Pupillo di Klimt, fu invece Egon Schiele, uno dei maggiori artisti figurativi del primo Novecento, nonché esponente assoluto del primo espressionismo viennese insieme ad Oskar Kokoschka. Un talento incredibile che riuscirà, nonostante la morte precoce a soli 28 anni, a produrre circa trecentoquaranta dipinti e duemilaottocento tra acquerelli e disegni! Il suo lavoro è noto per l’intensità espressiva, l’introspezione psicologica e la comunicazione del disagio interiore che l’autore dimostrava in particolar modo verso la figura femminile, con numerosi soggetti nudi, contorti e spesso non interamente completati. Schiele viene senz’altro influenzato dal linguaggio prezioso e raffinato di Klimt, ma nella sua pittura c’è un evidente bisogno di mettere a nudo l’inconscio, di rappresentare un preciso e marcato stato emotivo. Nella fase finale della sua vita il tratto divenne ancora più nervoso, raggiungendo la massima libertà espressiva e realizzando molti paesaggi, soprattutto delle cittadine di Krumau e Neulengbach. Lavori in cui è sempre presente un costante senso drammatico e una visione della realtà sofferta e meditata nell’interiorità. Un artista davvero interessante, che affascina proprio per la sua capacità di entrare dentro chi osserva, con le sue angosce e le sue paure. I maggiori capolavori di Schiele sono ospitati principalmente a Vienna: alla Österreichische Galerie Belvedere sono conservati La famiglia, Ritratto dell’editore Eduard Kosmack, Gli amanti, La morte e la follia e molti ritratti tra i più famosi, che possono essere ammirati assieme ai dipinti di Klimt. La maggior parte delle opere di Schiele sono invece ospitate al Leopold Museum di Vienna.

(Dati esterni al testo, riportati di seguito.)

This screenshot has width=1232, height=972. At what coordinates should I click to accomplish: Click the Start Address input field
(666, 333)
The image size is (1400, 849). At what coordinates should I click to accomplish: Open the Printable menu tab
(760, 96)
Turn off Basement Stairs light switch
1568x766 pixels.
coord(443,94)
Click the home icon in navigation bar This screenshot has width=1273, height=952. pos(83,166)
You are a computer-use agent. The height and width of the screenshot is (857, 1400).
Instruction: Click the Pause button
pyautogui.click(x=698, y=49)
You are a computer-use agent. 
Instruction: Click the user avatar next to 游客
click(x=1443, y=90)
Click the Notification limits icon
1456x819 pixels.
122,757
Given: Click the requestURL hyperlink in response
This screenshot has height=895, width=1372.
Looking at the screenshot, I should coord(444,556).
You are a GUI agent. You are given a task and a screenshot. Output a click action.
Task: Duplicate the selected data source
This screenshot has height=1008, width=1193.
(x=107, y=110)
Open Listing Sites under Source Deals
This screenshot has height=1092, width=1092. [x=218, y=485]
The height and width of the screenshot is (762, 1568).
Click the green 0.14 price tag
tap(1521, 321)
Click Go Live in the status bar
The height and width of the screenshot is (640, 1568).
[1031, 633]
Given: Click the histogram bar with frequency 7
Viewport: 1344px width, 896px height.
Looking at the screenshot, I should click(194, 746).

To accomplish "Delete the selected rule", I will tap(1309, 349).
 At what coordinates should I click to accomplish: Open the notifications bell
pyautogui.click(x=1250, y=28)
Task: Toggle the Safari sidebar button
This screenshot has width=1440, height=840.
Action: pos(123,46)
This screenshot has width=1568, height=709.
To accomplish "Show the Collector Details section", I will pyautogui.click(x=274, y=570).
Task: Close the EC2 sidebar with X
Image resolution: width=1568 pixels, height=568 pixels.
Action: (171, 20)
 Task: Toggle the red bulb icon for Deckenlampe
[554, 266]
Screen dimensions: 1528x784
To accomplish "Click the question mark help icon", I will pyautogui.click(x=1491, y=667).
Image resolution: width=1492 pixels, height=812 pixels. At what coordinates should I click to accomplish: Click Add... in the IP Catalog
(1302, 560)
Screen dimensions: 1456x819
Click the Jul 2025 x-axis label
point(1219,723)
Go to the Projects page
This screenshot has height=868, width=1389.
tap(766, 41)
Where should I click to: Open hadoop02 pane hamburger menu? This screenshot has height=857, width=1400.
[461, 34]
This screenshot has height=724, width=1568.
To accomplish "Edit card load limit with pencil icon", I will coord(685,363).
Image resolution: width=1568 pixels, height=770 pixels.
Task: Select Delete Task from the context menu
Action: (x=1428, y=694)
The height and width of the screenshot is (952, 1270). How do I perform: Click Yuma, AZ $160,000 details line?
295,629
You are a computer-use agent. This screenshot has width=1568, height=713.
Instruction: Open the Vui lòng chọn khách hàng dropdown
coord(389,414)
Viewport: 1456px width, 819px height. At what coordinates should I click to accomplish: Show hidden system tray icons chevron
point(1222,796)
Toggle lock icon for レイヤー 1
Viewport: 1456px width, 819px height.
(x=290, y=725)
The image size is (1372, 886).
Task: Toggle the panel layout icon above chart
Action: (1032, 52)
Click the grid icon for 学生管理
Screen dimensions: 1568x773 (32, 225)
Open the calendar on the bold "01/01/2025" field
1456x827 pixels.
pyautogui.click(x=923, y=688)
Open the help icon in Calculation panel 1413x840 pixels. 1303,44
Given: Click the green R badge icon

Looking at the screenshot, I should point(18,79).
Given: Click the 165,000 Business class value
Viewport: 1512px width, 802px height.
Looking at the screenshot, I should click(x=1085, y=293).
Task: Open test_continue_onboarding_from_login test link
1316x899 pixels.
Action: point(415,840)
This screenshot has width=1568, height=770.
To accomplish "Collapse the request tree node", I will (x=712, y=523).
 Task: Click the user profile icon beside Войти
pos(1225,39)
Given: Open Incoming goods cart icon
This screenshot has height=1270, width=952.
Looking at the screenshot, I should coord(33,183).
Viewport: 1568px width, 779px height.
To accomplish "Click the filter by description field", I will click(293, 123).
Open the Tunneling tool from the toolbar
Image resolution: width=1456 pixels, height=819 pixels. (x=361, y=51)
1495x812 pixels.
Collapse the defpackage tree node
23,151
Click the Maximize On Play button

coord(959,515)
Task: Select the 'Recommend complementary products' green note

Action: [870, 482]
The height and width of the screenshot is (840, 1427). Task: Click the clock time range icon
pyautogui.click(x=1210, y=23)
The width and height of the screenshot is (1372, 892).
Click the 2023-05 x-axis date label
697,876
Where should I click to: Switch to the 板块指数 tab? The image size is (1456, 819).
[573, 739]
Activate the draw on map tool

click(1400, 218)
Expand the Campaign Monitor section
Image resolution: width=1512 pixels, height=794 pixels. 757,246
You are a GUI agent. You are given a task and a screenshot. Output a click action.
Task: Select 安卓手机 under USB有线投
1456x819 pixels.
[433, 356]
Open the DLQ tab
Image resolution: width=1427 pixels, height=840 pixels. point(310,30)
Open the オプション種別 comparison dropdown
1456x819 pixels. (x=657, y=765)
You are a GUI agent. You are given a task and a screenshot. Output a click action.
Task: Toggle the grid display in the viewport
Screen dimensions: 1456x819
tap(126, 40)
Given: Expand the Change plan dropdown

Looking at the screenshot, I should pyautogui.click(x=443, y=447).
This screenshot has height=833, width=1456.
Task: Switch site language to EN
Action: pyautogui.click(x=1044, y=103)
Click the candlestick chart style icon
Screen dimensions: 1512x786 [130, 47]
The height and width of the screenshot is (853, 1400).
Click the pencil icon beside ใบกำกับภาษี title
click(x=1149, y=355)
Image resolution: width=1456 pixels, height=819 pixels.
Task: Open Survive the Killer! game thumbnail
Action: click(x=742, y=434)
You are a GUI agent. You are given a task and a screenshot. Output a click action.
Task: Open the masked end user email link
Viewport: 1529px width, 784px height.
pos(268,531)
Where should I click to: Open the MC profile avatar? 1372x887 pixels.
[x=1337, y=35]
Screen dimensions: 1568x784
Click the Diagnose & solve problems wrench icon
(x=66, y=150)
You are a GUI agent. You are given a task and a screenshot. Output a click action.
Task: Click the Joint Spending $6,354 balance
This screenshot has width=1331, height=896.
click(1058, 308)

Come promesso, passiamo ad autori meno noti, ma ugualmente interessanti: Gottfried Helnwein, un artista concettuale, che si occupa principalmente di psicologia e ansia sociale, questioni storiche e argomenti politici, considerato per questo spesso provocatorio e polemico. A lui dobbiamo la progettazione di alcuni grandi palcoscenici e il disegno di costumi per teatro, balletto e produzioni operistiche: fra queste la Staatsoper Hamburg, la Volksbuhne Berlin e l’Opera di Los Angeles. Inizialmente associato all’Iperrealismo, visto lo stile dei suoi primi acquerelli raffiguranti bambini feriti, Helnwein riunisce poi nelle sue opere una grande gamma di influenze, come l’espressionismo tedesco e la Pop Art americana, legandosi soprattutto a quest’ultima nella realizzazione di opere come Pink Mouse, che prende un’icona del mondo infantile e la rende inquietante e volutamente sinistra.  Concludiamo con Xenia Hausner, che ha iniziato la sua carriera creando scenografie per teatri come il Burgtheater di Vienna e il Covent Garden di Londra. Meno famosi sono le sue pitture, che incorporano in esse una forte presenza femminile, rappresentata oli e acrilici con ampi e vivaci tratti luminosi. Le sue immagini sono enigmatiche, le situazioni che descrive ambigue, il tutto ottenuto utilizzando una varietà di tecniche che costruisce una nuova realtà.